Growth Energy Submits Comments on Energy Policy and the RFS to House Energy and Commerce Committee

WASHINGTON, D.C. — Today, Growth Energy submitted answers in response to the request from the House Energy and Commerce Committee for stakeholder input on the issue of energy security and the Renewable Fuel Standard (RFS).

Tom Buis, CEO of Growth Energy noted, “The Renewable Fuel Standard has been the most successful energy policy enacted in the last 40 years — not only is it benefiting consumers, by providing a choice and savings at the pump, but the RFS has helped created hundreds of thousands of good paying jobs that cannot be outsourced. It has revitalized local communities, leading to a robust farm economy and, most importantly, it has helped significantly reduce our dependence on foreign oil.”

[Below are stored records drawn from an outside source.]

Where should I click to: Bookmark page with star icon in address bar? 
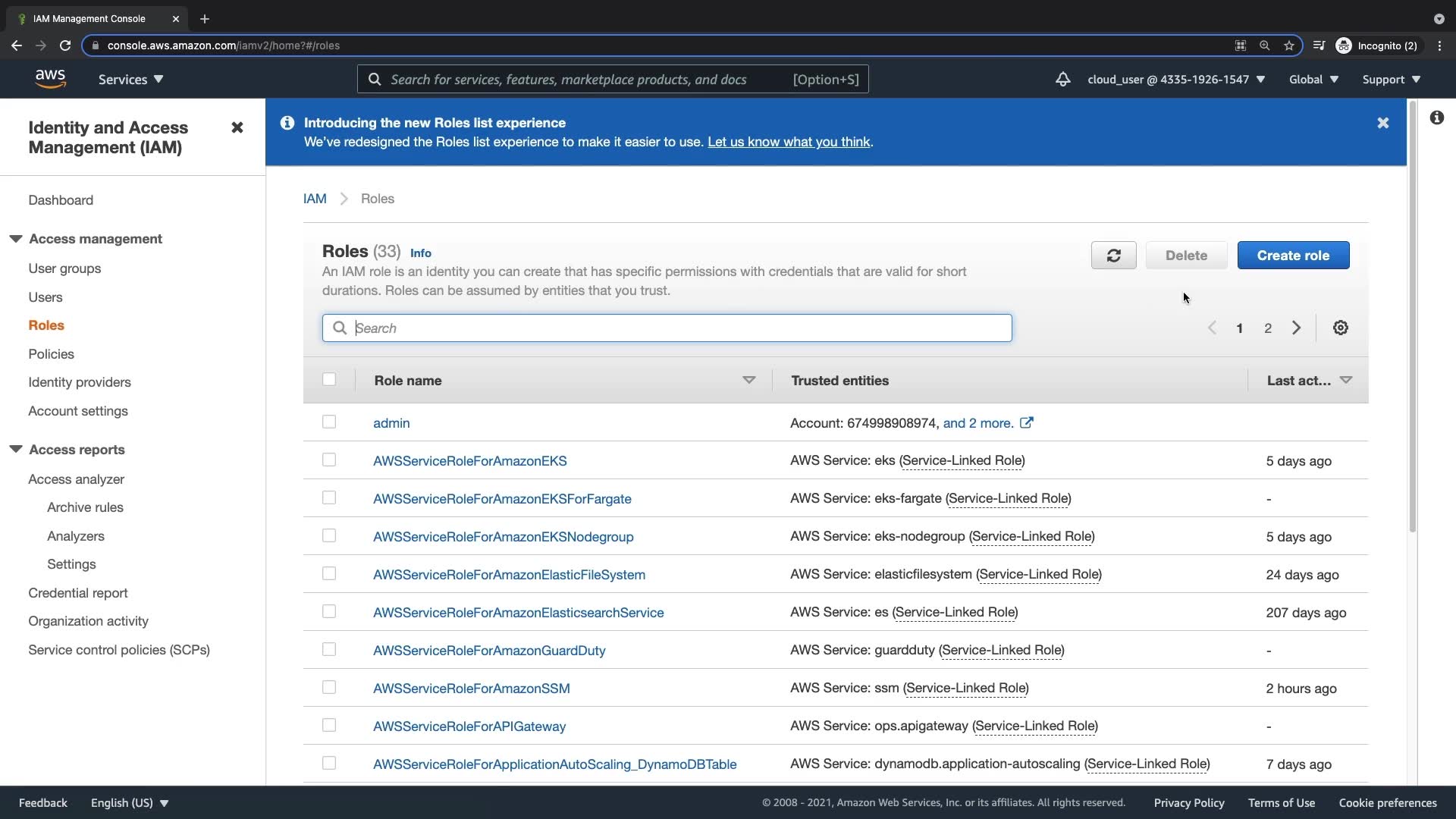point(1288,46)
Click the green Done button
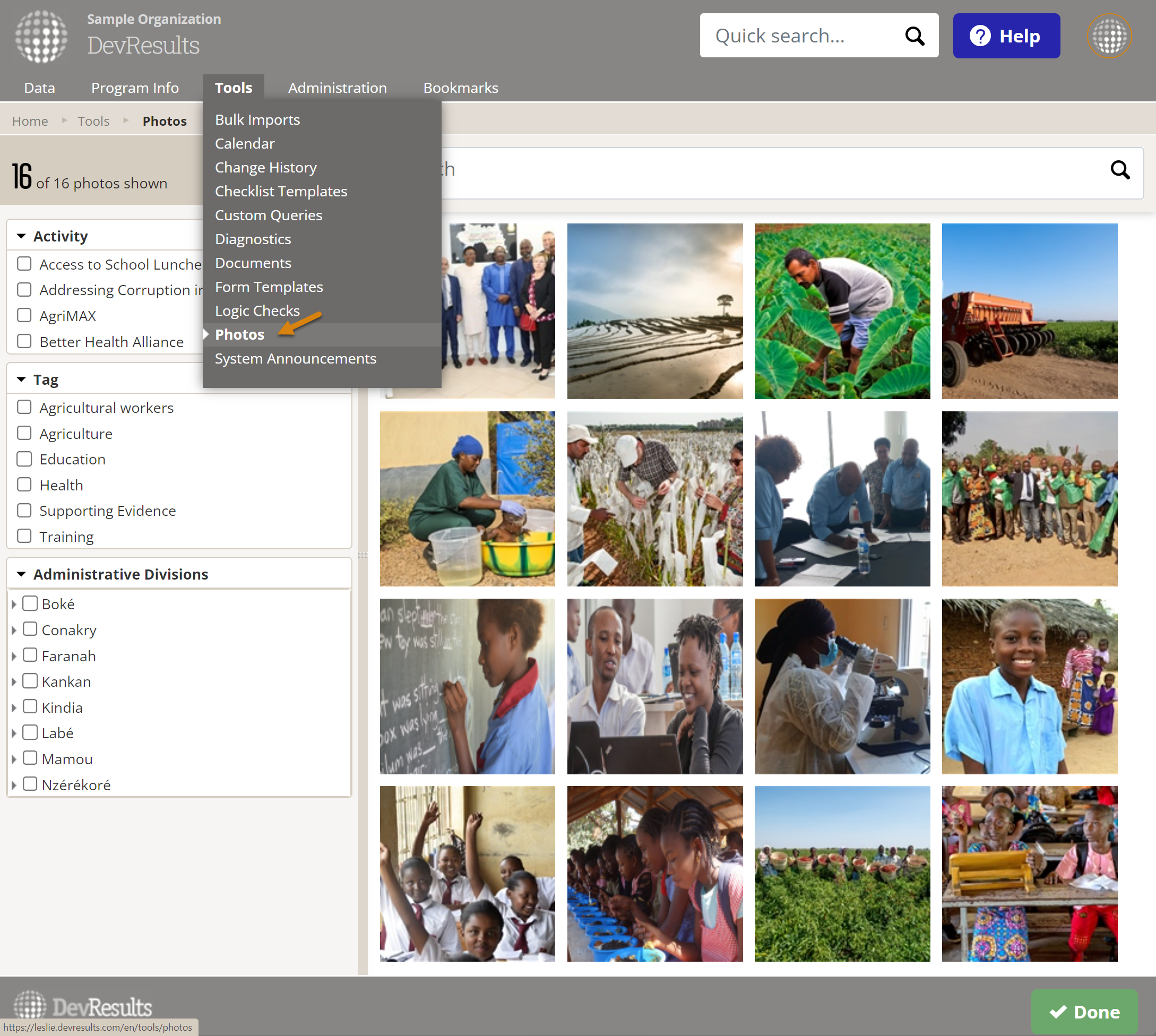This screenshot has width=1156, height=1036. [1084, 1012]
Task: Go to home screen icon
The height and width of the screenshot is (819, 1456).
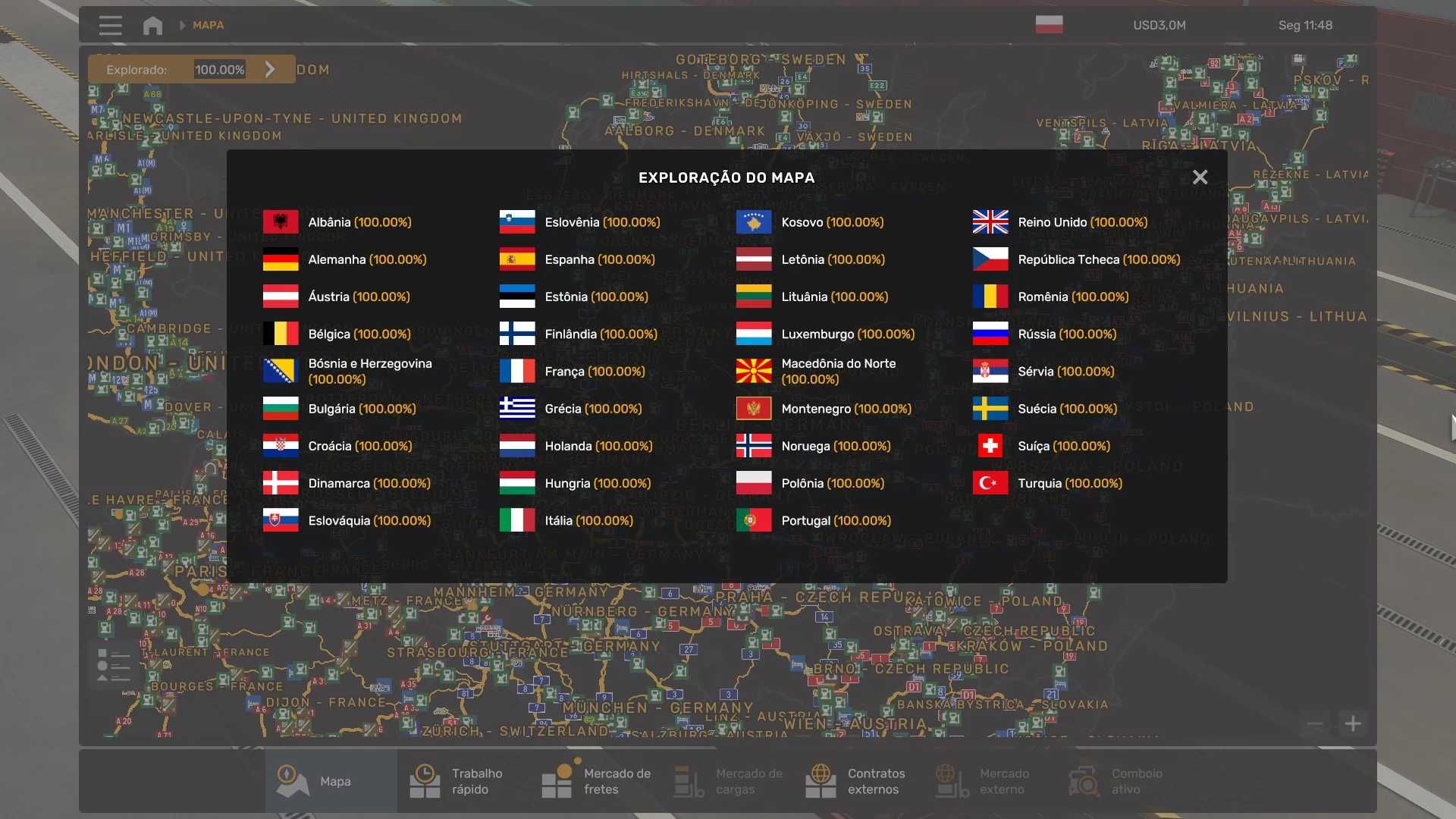Action: (152, 25)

Currently the United States is dangerously addicted to foreign oil and sends roughly a billion dollars a day overseas to meet our growing energy needs to unstable regions, like the Middle East, that have little interest in the United States’ energy security. However, with the RFS and a robust biofuels industry, much of that money is being invested right here at home, improving our economic and energy security, by stimulating our economy and producing home grown, sustainable fuel.

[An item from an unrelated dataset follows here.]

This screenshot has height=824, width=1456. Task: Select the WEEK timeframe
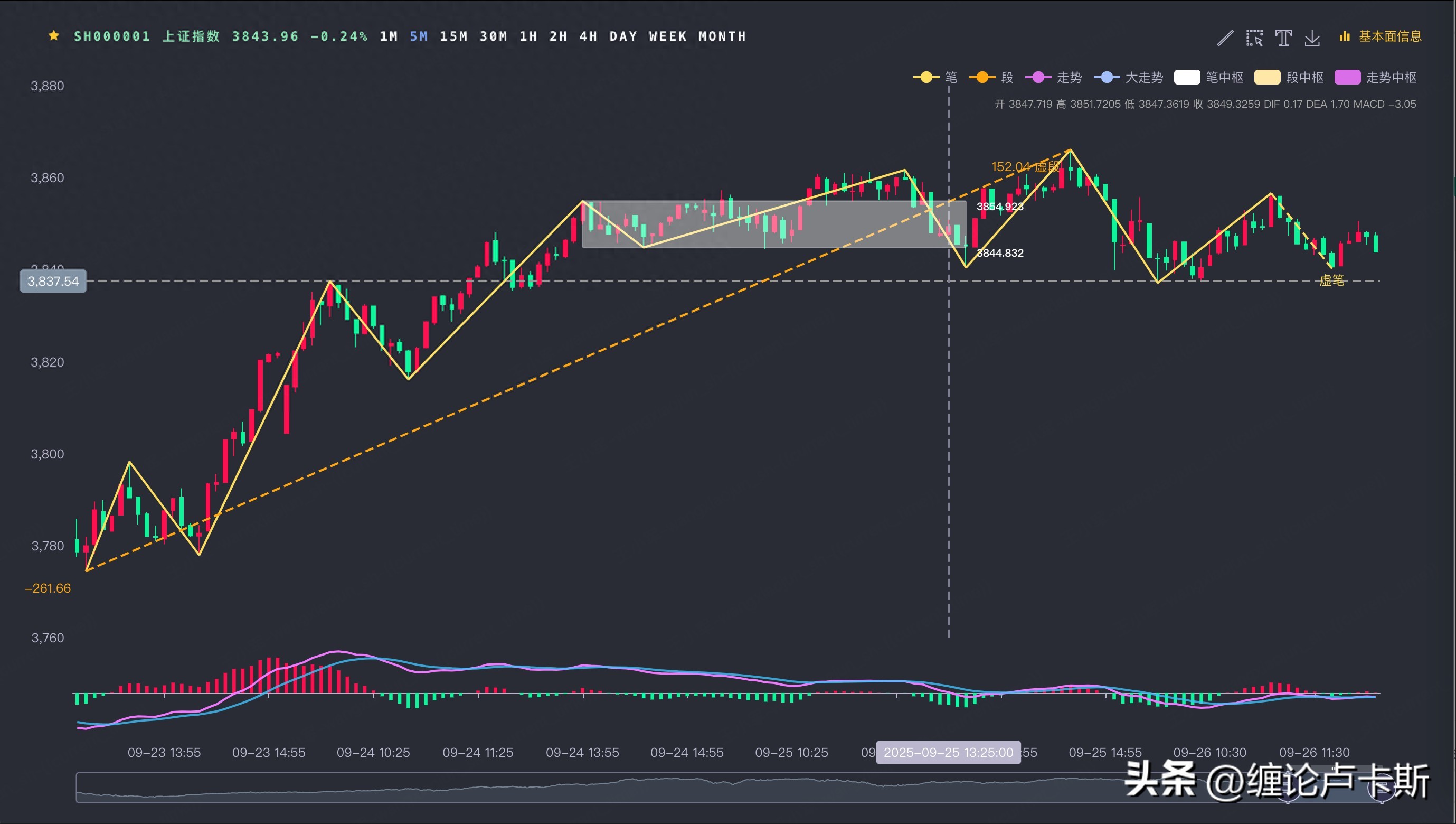[x=668, y=37]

Buis Continued, “the bottom line is that the RFS is doing what it was designed to do — reduce our dependence on foreign oil, and it is doing it well. When the RFS was first enacted into law in 2005, the U.S. was nearly 60 percent dependent on foreign oil — today we stand closer to 45 percent. While we have increased domestic oil production, ethanol has also grown to be 10 percent of America’s fuel supply, and has the ability to displace even more foreign oil. Additionally, several studies have shown that the United States is spending billions of dollars to protect oil supply routes in the Middle East — these costs could be dramatically reduced if we turned to more home-grown renewable ethanol.

“We are taking meaningful steps in reducing our addiction to foreign oil and to fix something that is not broken would be poor policy and put us back in the road to increased imports. Furthermore, without the RFS, there will be no other competitive alternative to imported oil, and American consumers will continue to be held hostage to the supply chain of the oil industry,” Buis concluded.